Le 7 novembre 2022, l’archevêque Chrysostomos II est décédé à l’âge de 81 ans, laissant l’Église orthodoxe de Chypre « face à un avenir incertain ». Archevêque de New Justinien et de tout Chypre depuis 2006, il avait développé des relations œcuméniques, surtout avec l’Église catholique, accueillant les papes Benoît VXI et François dans la nation insulaire.
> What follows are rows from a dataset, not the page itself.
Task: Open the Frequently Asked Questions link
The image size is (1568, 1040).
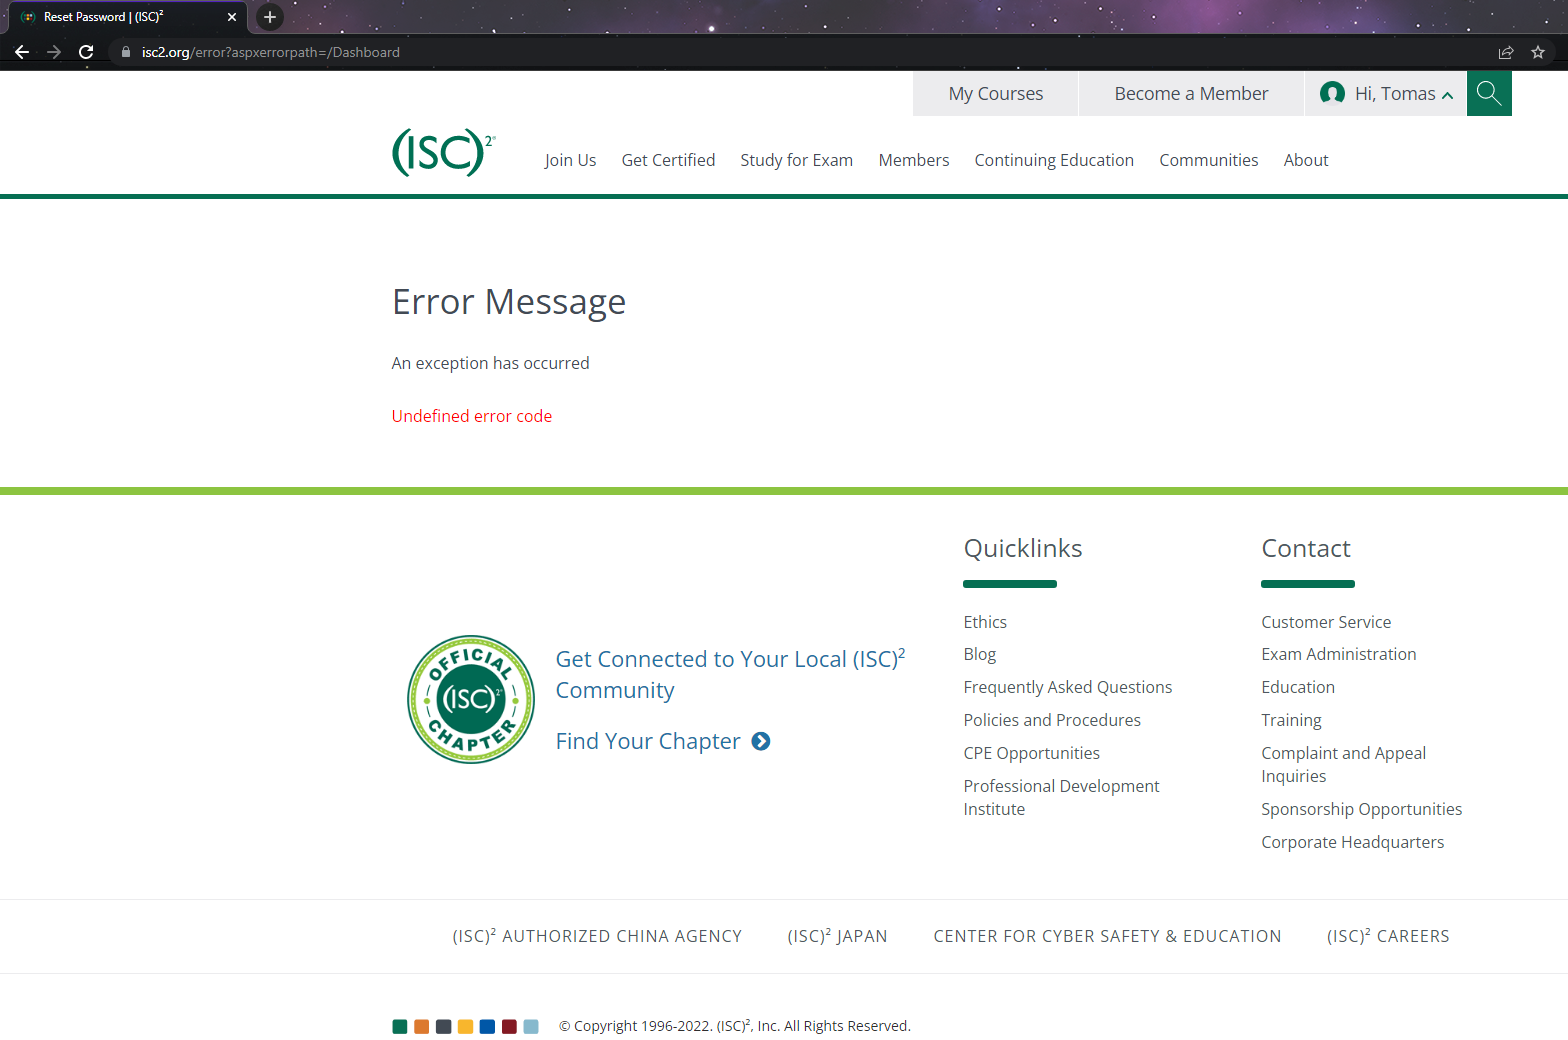Action: [1067, 687]
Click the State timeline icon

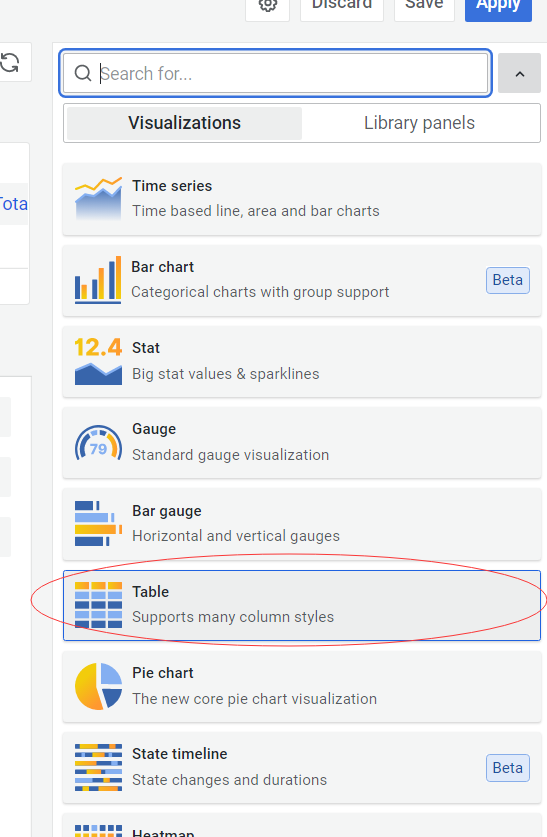pos(98,767)
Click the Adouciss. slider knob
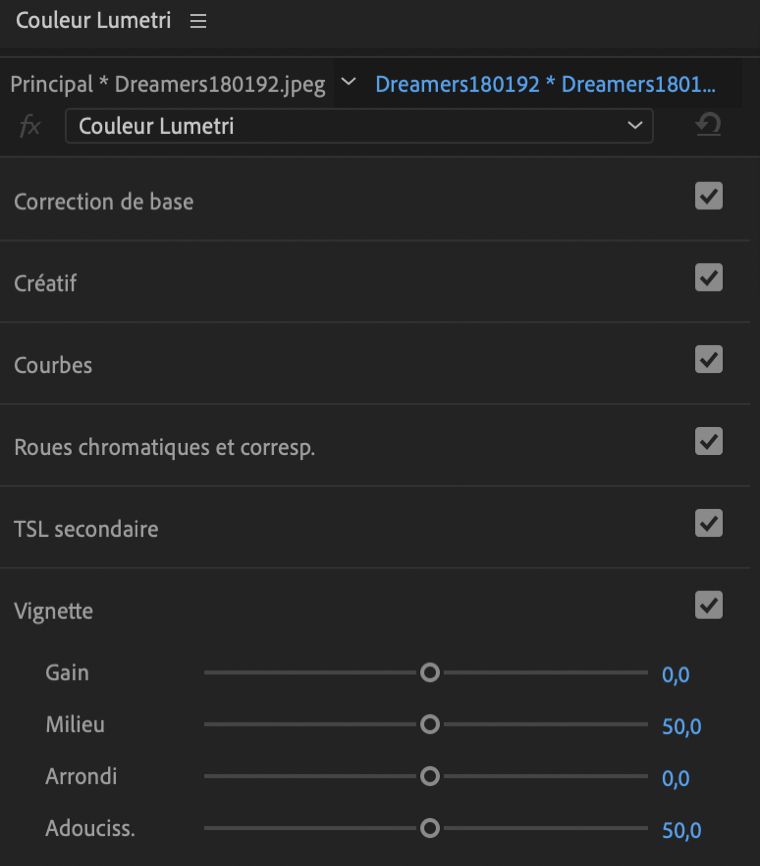The width and height of the screenshot is (760, 866). pos(430,828)
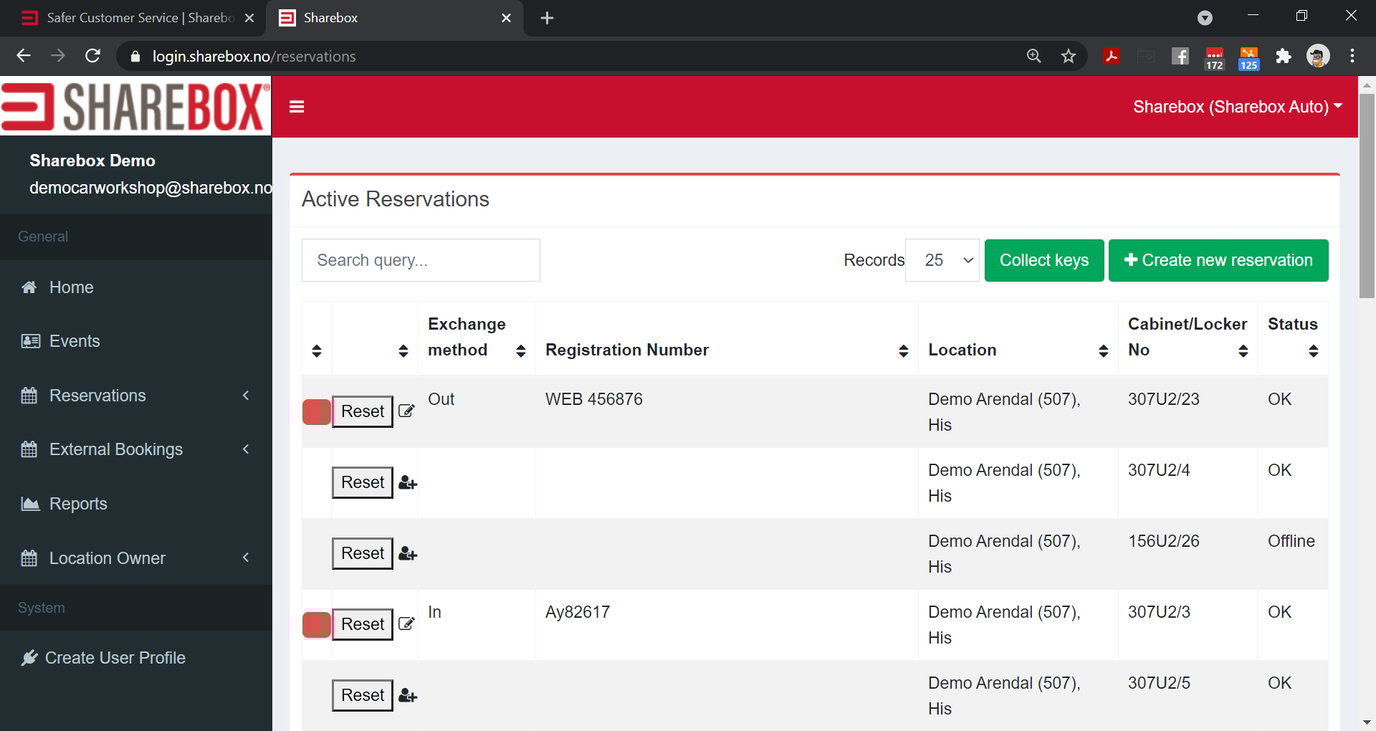Open the Records count dropdown showing 25
This screenshot has width=1376, height=731.
click(941, 259)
Mgr Chrysostome II avait entrepris plusieurs changements au sein de l’Église orthodoxe, notamment en modifiant le système électoral de la Charte de l’Église orthodoxe chypriote de 1914 « donnant plus de pouvoir aux fidèles », en modifiant les limites des métropoles et en facilitant « les procédures de divorce ecclésiastique ».
Il n’y a pas eu de jugements défavorables de la Cour européenne des droits de l’homme contre le gouvernement de Chypre dans le domaine de la liberté religieuse au cours de la période faisant l’objet du présent rapport, et aucune nouvelle affaire n’a été communiquée au gouvernement.
Perspectives pour la liberté religieuse
Les facteurs religieux et ethniques qui caractérisent le conflit chypriote ont ouvert la voie à des acteurs extérieurs, leur permettant de prendre une part active dans la promotion de leurs programmes politiques et économiques. Comme l’identité religieuse est souvent liée à l’identité ethnique à Chypre, inculquée par la culture et l’éducation chypriotes, les tensions entre les deux parties se perpétuent.
Malgré la situation politique, les représentants religieux restent unis dans les initiatives de réconciliation et de paix. Ils ont également su prendre des initiatives dans la condamnation des attaques à motivation religieuse.
Les tensions entre Chypriotes turcs et grecs seront probablement une caractéristique de long terme sur l’île. Il en sera de même de la marginalisation sociétale des religions minoritaires par la population grecque orthodoxe majoritaire. Les chefs religieux et le gouvernement chypriote semblent véritablement attachés à la liberté religieuse et à la coexistence pacifique. Compte tenu de cette bonne volonté, les perspectives de liberté de religion à Chypre sont positives.